Thursday, November 25, 2010

happy thanksgiving!

kind of late, but still.  when i went to bed last night, we had quite the guest list.  woke up this morning to snow still falling and a few inches on the ground, and a short time later our list was considerably smaller.  i admit i was bummed out that my mom, sister and aunt weren't coming over, but we had an awesome day anyway.  D's parents came over, the kids were both in happy moods, we made way too much food, and then took naps in the living room after eating our way through it.  it was nice.  i was sad mom was stuck at home, but she was happy to be cozy with her dog and knitting, and not trying to navigate icy roads and ridiculous washington drivers.  she might still come up this weekend to eat leftovers with us! 
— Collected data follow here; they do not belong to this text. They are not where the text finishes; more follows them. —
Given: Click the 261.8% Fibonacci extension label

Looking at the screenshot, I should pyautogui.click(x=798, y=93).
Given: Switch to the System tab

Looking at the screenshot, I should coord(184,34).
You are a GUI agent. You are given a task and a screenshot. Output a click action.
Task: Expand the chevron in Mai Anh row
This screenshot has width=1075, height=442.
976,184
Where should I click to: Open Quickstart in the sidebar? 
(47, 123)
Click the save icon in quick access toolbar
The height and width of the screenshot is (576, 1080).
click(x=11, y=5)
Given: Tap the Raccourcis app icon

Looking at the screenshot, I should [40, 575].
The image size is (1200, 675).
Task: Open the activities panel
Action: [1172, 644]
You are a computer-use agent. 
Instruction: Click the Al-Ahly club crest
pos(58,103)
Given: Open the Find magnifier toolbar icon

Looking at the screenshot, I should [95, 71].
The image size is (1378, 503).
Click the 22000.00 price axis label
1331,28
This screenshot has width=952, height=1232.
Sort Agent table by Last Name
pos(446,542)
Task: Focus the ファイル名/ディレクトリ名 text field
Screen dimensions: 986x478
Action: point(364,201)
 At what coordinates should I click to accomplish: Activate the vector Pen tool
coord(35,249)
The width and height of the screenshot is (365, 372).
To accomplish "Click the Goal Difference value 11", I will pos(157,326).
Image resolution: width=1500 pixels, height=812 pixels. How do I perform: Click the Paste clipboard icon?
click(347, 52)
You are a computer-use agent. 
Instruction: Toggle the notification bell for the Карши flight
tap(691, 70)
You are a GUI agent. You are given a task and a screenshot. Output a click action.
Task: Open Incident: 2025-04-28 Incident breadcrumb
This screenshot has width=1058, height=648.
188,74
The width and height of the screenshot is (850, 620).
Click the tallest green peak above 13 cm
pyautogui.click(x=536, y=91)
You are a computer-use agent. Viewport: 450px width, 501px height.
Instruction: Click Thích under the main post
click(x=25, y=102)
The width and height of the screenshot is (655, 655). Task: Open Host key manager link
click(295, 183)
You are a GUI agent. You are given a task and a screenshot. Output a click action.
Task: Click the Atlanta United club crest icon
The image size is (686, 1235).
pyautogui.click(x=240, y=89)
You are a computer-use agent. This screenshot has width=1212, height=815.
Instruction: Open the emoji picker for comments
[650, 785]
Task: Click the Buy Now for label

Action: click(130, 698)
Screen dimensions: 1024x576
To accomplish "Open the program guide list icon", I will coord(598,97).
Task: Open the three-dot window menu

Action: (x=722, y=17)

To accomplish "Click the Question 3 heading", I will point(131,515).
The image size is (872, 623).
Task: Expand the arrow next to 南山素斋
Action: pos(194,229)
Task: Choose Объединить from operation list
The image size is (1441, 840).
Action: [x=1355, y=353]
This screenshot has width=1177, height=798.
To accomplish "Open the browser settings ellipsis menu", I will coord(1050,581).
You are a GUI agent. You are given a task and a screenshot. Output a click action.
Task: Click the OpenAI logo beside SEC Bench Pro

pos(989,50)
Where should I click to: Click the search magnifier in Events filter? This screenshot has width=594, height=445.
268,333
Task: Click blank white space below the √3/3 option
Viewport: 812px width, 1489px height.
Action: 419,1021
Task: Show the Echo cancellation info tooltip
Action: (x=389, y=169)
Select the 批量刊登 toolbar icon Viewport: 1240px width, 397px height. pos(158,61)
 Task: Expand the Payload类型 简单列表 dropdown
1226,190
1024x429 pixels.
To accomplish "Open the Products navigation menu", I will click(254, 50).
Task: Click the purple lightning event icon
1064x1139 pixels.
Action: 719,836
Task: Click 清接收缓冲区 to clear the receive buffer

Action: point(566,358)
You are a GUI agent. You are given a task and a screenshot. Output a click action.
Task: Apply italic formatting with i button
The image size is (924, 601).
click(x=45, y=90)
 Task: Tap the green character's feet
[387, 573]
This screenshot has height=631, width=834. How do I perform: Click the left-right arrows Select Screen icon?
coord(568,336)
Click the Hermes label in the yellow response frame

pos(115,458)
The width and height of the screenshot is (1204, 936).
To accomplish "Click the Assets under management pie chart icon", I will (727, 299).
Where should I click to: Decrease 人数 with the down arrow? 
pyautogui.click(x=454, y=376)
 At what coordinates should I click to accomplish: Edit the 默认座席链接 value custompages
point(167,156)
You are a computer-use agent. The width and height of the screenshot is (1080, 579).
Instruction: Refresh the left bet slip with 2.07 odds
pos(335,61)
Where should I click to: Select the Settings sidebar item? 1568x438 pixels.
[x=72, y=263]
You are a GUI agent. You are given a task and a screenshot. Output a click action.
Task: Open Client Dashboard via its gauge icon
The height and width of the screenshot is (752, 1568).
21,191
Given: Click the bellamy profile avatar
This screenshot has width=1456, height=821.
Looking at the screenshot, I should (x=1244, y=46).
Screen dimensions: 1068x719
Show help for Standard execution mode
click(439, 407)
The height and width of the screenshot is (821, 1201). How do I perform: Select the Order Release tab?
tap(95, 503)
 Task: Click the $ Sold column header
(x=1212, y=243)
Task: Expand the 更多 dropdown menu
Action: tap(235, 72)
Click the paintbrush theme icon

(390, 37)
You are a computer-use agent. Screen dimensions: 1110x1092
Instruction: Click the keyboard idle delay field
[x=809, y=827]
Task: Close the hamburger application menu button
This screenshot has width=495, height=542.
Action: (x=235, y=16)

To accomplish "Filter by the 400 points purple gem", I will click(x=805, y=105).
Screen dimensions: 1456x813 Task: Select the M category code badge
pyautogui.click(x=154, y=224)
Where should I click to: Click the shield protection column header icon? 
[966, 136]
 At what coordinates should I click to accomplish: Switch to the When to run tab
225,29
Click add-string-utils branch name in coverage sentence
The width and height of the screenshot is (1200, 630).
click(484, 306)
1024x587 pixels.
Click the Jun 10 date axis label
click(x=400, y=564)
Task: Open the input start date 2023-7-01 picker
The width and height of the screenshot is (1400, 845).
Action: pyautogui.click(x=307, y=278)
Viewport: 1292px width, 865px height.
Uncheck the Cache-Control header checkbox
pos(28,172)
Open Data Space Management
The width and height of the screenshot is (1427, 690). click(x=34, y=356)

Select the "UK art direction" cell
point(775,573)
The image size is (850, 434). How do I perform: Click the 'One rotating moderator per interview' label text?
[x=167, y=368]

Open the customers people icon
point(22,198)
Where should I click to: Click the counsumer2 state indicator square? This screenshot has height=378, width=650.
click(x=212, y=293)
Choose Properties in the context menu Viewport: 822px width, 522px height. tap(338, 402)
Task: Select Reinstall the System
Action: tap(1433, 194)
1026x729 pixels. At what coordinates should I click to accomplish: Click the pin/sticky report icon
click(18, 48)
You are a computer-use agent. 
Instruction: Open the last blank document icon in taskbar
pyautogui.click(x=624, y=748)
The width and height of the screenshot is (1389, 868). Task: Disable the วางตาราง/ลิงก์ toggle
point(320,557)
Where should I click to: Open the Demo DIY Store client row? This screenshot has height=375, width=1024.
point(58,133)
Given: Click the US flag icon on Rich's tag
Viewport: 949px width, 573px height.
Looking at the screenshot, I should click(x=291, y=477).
we just nibbled a bit on leftovers as we cleaned up, watched some ridiculous tv (ancient astronauts, anyone?!) and now the boys are in the living room watching something called "prank" and cracking up.  i hope you all had a great day.  i know once i stopped being disappointed about everyone getting snowed in, i ended up really enjoying the snow and getting ready with my little family.  it was a small, intimate thanksgiving dinner, which was different for us.  we still have one more thanksgiving celebrations to attend this weekend, and maybe an impromptu party or two this weekend, and enough food to eat leftovers for weeks.  i have a long weekend ahead of me (i don't go back to work until next tuesday!) so i plan on getting my lounge on and doing some serious knitting and cleaning.  or just knitting.  we'll see! 

Monday, November 22, 2010

options

i had two options for today: go to the dentist to have some old fillings pulled and re-filled (which feels the same as just getting a damn cavity filled), or go to the girlchild's parent-teacher conference.  normally i'd do anything to get out of going to the dentist, including crying, faking my death, barfing, etc,  but today that actually sounded like the better option.  so now i have a face full of numb, and D had to deal with the teachers all by his lonesome.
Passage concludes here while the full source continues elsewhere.